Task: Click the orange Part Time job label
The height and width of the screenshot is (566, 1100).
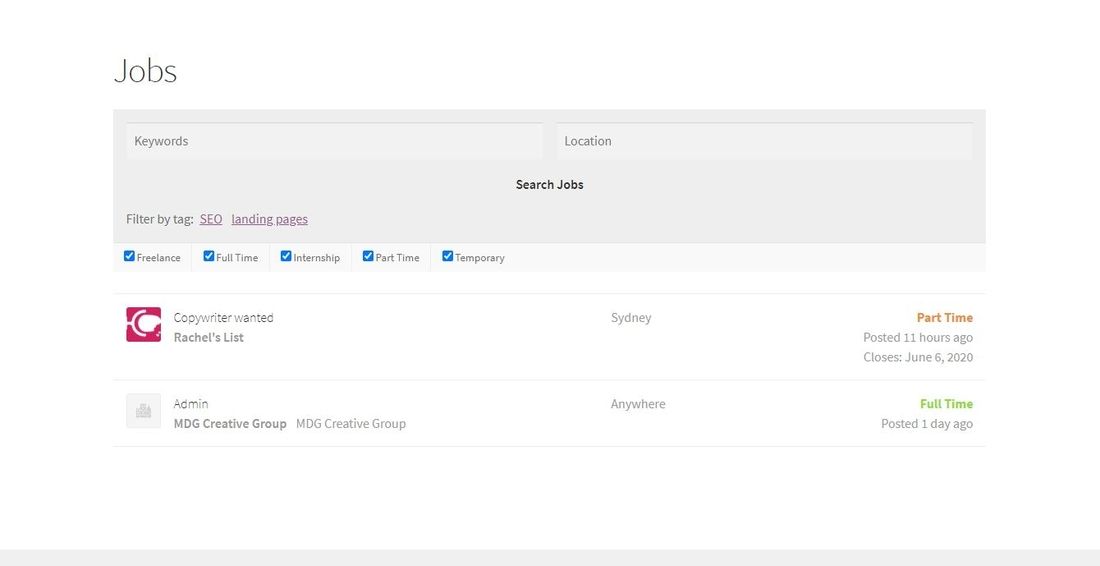Action: [944, 318]
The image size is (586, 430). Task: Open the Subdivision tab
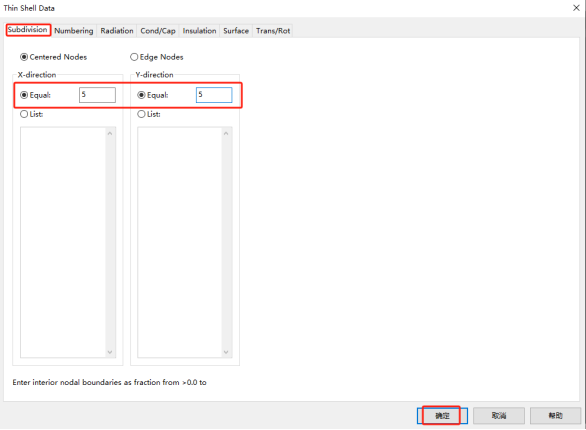tap(28, 30)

···

Leaving out every picture, repeat the records above exactly as they stand.

Task: Click the orange Part Time job label
The height and width of the screenshot is (566, 1100).
Action: [944, 318]
The image size is (586, 430). Task: Open the Subdivision tab
tap(28, 30)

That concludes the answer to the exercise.